# Note to self: Never groom when you are upset.



## morriscsps (Aug 17, 2010)

Luckily, Jack doesn't have a mirror at his level.

I have had a couple of stressful days. A family friend's husband committed suicide and I have been trying to help her out. Just the basics: making sure there is food and drinks. A bunch of us invaded their home and cleaned it top to bottom. 

Yesterday, after doing that I came home and decided that Jack was looking shaggy and I wanted to give him a summer 'do.

OMGosh! Worst haircut EVER! So awful I can't post a picture. What was I thinking? 

Can we say "uneven"? I usually do a decent job on his body. Nope, not yesterday. Most of his torso is roughly, I used the word roughly, 1/2 inch. Except for this 2 inch strip on his belly. I mangled his back legs, got tired while doing his front legs and skipped his head completely.

I probably should call the groomer to have her fix it but I am too embarrassed. 

Tomorrow I am going to try to even him out. Pray for me.


----------



## Kathie (Jul 31, 2008)

:sorry: At least you learned a valuable lesson. Never give a haircut when you're stressed or tired! I'm so sorry to hear about your friend's husband - what a tragedy. 

I doubt if there's much of anything that would surprise a groomer so just suck it up and take him in......hahaha She will surely understand!


----------



## CarolWCamelo (Feb 15, 2012)

My doGNess, Pam; how very difficult! Suicide is SO tough to deal with. Good for you and your friends for going over to help out.

As for the grooming, hehe; I understand about the feeling of embarrassment. But I think if I did that to Camellia, I'd throw my hands up and take her to the groomer anyway! At least it wouldn't take a good groomer very long to fix things up!
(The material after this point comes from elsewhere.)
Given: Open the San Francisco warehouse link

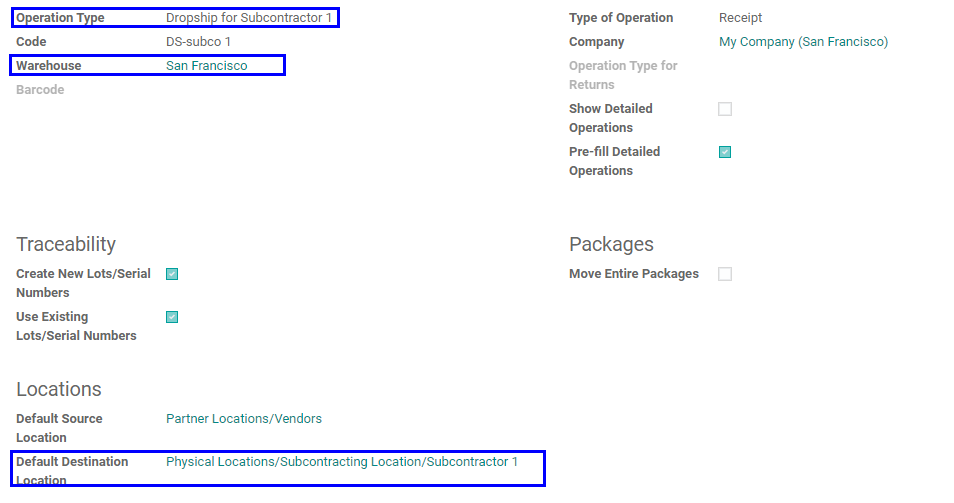Looking at the screenshot, I should [x=207, y=66].
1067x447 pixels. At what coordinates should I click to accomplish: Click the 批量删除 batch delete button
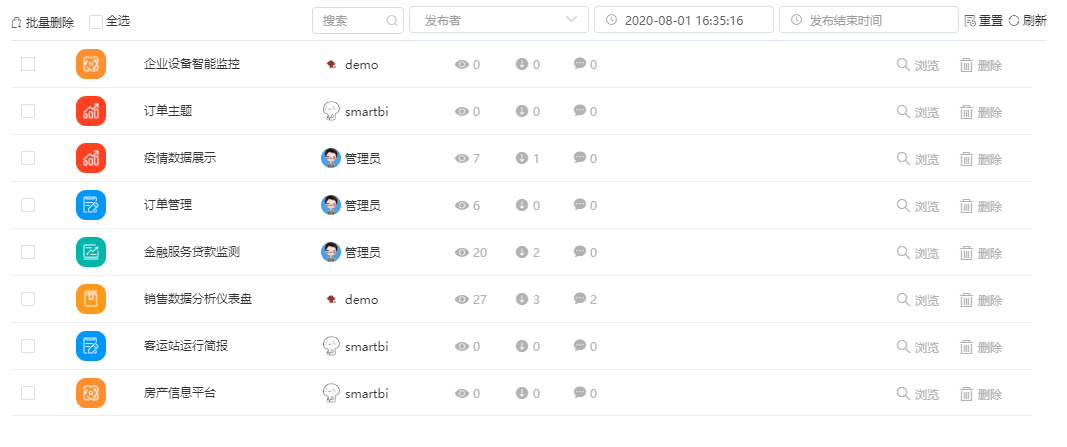44,22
And maybe right now what you need is a little assistance and some time off for yourself.

Also, I think the best groomers would probably hardly bat an eye, considering the circumstances!

Hugs, and my condolences to your friend who lost her husband.

Sat, 24 Mar 2012 15:01:45 (PDT)


----------



## HavaneseSoon (Nov 4, 2008)

You can fix anything! Just study the hair and make little adjustments here and there. Hair grows. I have been there and I have not shown a picture of Dexter for months.


----------



## whimsy (Apr 3, 2010)

I'm so sorry you have had a rough time. Jack still loves you tho...it will be ok.


----------



## Thumper (Feb 18, 2007)

I have learned to not work (I make stuff) if I am tired, feverish, in a pissy distracted mood that it is better if I go lay down, nap, watch a movie..anything because I will inevitably make mistakes...which usually cost me money to fix (i.e.. sending wrong orders out or screwing up someone's order)..it really is hard to concentrate, 

Kara


----------



## Becky Chittenden (Feb 4, 2009)

I'll pray for you and your friend, alot to deal with. Hair grows, don't worry about it.


----------